3. Bearing in mind how tiny is the fraction of information over which we can actually exercise stewardship, we should rethink the principles we use to set those priorities. How can we tell whether a document contributes substantially to our institutional mission? What makes a document more worthy of preservation than another one? Or, more to the point for each of us, what makes a document more worthy of my staff’s time than another one? The documents that deserve it most may or may not be the ones we consider “best” – they are those that most effectively meet the needs of our patrons and help the library advance the priorities of the community it serves.

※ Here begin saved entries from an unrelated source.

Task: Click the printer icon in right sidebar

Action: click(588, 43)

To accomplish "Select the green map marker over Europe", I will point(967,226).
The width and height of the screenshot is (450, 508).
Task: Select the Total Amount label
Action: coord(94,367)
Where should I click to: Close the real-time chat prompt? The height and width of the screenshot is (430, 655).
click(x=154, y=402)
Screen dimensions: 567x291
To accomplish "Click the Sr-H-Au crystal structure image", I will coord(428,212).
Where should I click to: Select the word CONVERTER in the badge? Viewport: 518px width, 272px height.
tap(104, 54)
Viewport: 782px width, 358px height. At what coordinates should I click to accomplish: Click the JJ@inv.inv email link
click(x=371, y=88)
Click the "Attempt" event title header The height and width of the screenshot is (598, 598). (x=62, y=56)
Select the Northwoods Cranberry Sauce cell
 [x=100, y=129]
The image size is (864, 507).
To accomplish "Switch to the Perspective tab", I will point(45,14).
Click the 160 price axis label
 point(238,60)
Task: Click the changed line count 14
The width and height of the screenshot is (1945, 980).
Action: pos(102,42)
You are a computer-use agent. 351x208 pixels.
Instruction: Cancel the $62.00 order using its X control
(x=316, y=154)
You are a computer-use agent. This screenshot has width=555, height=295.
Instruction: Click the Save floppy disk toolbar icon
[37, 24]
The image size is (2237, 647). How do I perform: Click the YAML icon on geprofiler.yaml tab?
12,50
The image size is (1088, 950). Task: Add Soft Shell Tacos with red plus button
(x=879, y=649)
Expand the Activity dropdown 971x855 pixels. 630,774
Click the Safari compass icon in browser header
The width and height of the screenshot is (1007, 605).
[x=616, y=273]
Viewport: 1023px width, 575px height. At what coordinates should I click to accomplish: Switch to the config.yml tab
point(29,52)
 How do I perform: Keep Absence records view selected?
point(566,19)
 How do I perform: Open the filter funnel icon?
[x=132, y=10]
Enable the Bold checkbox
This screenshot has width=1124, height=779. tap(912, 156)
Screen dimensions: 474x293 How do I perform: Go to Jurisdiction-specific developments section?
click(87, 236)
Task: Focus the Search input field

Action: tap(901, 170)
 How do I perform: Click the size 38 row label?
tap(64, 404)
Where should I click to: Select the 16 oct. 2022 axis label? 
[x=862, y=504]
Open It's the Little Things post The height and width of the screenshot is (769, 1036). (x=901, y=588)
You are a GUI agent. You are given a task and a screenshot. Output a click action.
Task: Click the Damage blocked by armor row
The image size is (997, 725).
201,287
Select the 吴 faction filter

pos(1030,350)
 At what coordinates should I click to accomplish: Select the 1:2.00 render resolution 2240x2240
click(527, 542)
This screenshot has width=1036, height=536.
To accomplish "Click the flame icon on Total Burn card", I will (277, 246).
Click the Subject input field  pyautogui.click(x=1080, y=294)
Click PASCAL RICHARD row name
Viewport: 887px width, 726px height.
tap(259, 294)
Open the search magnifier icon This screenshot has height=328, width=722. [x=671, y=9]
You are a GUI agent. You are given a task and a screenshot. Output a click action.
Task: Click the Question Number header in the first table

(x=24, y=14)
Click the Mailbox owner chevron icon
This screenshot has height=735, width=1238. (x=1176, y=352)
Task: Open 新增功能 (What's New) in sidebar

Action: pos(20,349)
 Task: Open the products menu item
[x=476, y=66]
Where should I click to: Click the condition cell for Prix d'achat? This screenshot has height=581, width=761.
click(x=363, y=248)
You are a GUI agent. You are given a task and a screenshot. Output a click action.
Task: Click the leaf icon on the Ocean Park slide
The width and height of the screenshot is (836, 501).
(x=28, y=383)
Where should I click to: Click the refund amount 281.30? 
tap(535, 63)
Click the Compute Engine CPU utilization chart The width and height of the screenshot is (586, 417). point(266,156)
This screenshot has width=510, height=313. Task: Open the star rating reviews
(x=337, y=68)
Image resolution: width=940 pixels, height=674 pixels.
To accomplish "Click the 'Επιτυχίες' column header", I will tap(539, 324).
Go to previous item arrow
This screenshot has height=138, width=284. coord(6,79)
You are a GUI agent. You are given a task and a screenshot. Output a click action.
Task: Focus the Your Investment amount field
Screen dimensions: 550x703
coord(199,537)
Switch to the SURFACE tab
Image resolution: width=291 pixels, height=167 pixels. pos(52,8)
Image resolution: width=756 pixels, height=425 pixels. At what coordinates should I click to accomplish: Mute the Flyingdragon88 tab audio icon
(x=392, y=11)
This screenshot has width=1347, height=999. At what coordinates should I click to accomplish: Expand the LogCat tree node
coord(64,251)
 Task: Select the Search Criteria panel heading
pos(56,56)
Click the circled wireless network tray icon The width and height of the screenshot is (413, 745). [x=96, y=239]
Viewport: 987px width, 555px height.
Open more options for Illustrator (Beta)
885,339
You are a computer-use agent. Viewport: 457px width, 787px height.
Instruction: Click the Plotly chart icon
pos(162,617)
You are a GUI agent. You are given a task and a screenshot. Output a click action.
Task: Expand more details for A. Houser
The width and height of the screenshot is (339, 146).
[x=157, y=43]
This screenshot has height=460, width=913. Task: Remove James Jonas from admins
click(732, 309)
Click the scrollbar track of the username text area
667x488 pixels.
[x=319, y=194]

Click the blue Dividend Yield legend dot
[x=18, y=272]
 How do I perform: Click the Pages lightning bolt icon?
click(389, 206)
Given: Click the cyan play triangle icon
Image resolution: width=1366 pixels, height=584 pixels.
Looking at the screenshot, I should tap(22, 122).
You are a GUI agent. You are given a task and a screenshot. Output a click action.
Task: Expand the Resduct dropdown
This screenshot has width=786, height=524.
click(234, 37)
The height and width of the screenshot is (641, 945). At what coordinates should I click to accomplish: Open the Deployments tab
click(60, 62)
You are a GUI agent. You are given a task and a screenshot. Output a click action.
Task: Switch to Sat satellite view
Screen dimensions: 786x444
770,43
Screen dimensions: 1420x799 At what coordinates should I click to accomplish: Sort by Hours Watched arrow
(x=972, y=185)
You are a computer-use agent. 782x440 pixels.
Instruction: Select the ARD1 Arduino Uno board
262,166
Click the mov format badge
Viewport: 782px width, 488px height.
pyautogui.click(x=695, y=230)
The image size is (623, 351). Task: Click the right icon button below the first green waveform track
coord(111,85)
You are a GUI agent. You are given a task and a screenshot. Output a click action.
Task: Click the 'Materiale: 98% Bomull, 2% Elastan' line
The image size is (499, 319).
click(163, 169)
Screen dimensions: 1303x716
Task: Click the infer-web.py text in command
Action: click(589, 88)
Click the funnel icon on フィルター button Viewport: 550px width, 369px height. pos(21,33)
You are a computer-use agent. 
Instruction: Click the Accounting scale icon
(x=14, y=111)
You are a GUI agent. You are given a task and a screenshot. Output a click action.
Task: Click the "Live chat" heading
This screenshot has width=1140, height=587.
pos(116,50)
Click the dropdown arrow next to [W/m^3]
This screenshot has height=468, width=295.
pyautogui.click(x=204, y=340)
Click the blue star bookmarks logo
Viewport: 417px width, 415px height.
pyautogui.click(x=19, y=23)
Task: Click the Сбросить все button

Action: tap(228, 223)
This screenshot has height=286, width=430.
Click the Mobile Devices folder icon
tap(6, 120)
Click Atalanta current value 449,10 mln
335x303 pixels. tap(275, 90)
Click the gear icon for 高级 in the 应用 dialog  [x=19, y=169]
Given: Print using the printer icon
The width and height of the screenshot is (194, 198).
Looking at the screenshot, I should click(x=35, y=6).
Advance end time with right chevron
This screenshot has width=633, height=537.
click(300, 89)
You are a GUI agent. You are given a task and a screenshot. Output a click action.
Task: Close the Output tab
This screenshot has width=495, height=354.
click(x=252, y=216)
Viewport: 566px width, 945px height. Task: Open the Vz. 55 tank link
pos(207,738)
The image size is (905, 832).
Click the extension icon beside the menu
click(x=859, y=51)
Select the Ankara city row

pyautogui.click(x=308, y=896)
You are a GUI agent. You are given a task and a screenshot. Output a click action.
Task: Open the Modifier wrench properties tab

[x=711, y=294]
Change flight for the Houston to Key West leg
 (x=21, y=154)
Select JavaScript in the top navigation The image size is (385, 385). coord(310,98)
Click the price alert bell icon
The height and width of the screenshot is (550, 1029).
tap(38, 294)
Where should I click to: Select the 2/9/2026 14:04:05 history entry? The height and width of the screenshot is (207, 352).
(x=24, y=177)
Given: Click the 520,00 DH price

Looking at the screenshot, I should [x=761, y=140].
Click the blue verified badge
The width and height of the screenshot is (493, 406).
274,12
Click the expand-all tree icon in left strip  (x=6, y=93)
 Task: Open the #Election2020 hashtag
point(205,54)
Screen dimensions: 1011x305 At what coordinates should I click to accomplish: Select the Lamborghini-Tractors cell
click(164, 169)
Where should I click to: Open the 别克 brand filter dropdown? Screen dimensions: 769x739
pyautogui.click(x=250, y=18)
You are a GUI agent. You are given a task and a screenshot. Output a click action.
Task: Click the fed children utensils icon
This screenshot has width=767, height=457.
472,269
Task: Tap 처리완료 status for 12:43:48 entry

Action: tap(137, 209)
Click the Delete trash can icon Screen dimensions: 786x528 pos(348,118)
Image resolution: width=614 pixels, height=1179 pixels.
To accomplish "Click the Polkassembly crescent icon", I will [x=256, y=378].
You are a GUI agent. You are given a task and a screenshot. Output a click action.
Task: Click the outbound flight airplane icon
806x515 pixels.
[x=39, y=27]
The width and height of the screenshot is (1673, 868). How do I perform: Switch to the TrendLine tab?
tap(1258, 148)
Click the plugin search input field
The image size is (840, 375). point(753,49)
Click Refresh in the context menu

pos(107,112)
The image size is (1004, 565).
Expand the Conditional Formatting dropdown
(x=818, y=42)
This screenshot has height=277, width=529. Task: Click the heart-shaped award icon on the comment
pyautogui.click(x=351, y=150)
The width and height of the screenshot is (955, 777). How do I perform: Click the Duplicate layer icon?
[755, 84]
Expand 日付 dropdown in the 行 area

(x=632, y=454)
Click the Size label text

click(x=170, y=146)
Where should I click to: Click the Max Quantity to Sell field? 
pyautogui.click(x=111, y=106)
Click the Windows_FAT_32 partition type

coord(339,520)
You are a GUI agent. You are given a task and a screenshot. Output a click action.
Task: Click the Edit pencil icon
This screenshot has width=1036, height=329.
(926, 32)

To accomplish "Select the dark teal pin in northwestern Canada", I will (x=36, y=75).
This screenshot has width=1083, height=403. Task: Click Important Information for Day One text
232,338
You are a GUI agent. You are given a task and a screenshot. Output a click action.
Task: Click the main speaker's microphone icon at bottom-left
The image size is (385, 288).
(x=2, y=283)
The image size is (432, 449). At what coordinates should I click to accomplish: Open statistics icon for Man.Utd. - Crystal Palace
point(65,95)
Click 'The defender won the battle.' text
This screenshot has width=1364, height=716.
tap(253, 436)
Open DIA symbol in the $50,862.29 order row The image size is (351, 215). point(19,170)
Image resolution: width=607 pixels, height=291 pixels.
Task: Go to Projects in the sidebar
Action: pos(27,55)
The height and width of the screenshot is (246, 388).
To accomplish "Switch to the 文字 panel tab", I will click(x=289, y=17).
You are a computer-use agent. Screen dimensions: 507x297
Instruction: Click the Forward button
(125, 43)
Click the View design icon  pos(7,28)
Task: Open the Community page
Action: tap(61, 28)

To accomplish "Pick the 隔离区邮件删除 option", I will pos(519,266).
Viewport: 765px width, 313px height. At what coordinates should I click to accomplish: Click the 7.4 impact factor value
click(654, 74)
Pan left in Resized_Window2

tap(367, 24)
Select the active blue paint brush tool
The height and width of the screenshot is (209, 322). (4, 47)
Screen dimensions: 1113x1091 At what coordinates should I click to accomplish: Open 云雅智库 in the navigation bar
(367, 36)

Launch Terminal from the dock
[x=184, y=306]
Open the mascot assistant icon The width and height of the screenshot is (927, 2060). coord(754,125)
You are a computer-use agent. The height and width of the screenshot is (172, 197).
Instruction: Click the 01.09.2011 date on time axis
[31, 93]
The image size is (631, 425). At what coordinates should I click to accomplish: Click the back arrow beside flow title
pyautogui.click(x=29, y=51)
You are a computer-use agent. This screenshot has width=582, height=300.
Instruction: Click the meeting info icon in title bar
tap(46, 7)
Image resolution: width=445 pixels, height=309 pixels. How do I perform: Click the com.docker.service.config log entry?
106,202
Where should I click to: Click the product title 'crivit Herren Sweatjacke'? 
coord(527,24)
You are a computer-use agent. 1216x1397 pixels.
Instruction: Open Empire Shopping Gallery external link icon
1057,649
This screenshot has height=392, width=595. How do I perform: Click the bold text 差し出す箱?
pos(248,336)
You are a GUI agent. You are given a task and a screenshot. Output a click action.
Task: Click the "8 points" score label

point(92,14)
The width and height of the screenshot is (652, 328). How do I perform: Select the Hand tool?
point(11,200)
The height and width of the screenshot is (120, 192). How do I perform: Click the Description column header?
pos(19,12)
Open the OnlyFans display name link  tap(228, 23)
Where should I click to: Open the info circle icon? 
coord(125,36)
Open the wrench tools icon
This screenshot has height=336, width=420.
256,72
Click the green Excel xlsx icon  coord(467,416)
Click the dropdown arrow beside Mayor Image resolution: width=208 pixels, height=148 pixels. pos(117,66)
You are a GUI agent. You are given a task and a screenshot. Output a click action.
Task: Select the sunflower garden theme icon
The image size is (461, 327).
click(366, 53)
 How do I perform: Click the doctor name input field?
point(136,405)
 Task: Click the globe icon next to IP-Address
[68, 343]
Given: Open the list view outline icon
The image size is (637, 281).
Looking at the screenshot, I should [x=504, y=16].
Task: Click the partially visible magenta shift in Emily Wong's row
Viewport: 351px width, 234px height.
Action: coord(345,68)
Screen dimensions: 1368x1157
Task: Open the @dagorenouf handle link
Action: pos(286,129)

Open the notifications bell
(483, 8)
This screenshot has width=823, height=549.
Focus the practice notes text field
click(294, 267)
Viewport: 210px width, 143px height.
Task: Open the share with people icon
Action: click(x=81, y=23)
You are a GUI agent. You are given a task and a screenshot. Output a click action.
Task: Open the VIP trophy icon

4. We must largely (though not completely) let go of our boutique model of both collecting and preserving. It’s easy to leaf through a publisher’s catalog and find titles that look interesting. It’s easy to decide that the damaged book I see in front of me right now deserves to be repaired. It’s hard even to comprehend, let alone honestly confront, the huge and growing opportunity cost imposed by directing time to those activities.

I realize that this whole column tends to conflate the issues of preservation and collection development. But that’s partly because the connection between them is so intimate. Preservation is basically the enforcement arm of collection development – it’s the mechanism by which we make our collecting decisions stick. Decisions about collection development are necessarily preservation decisions, and vice versa.

I also realize that I haven’t exactly proposed a real solution to the problem of preservation in an environment of overwhelmingly explosive information growth. Ultimately, there may not be a solution. We may eventually have to let go of the whole idea of the library as a permanent repository, and flip the traditional collection model: instead of investing primarily in permanent collections, focus more on providing an effective portal to everything that’s available at a given moment. Not even the Library of Congress can handle everything that it really ought to. Why do we continue pretending that it – let alone the rest of us – can?